Suara.com - Langkah strategis kembali dilakukan oleh PSSI dalam mendorong kemajuan sepak bola nasional. Kali ini, federasi menunjuk sosok berpengalaman asal Belanda, Simon Tahamata, sebagai kepala pemandu bakat Timnas Indonesia.
Pria yang memiliki darah Maluku ini datang dengan satu misi besar: mengangkat potensi muda Indonesia agar bersaing di panggung dunia.
Penunjukan resmi Simon dilakukan pada 22 Mei lalu.

Dalam kurun waktu kurang dari dua pekan setelahnya, ia langsung terlihat di lapangan, menghadiri sesi latihan timnas Indonesia di Stadion Madya Gelora Bung Karno, Jakarta.

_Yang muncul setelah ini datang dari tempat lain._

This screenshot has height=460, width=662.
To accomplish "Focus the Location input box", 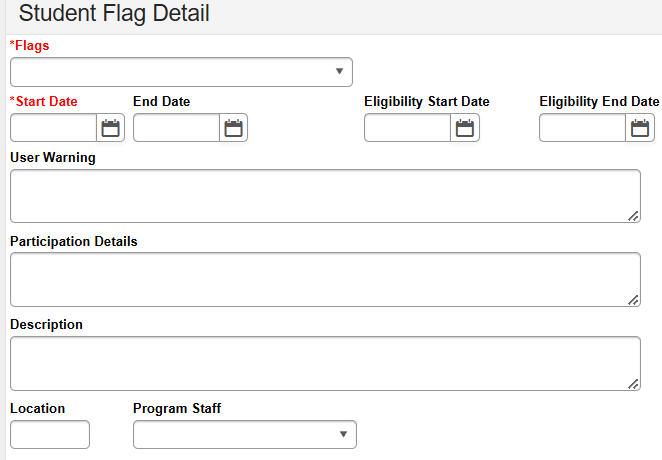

Momentum itu juga menjadi pertemuan pertamanya dengan awak media di Indonesia sejak menerima amanah barunya.
Meski sudah berusia 69 tahun, semangat Simon membara untuk mendorong revolusi sistem pencarian bakat di tanah air.
Simon Tahamata mengungkapkan bahwa kehadirannya bukan semata karena karier, namun lebih pada dorongan hati untuk membantu sepak bola Indonesia tumbuh dan bersinar.
Menurutnya, Indonesia memiliki potensi besar melalui generasi muda yang hanya butuh sistem pembinaan yang tepat dan berkelanjutan.
"Saya di sini karena kami punya talenta. Saya bisa kembali di Ajax, tetapi mau pulang kembali di sini. Menolong Patrick dan teman-teman di sini, jadi kami ada di sini untuk menolong Indonesia dan juga untuk anak-anak muda," kata Simon Tahamata dikutip dari Antara, Selasa (3/6/2025).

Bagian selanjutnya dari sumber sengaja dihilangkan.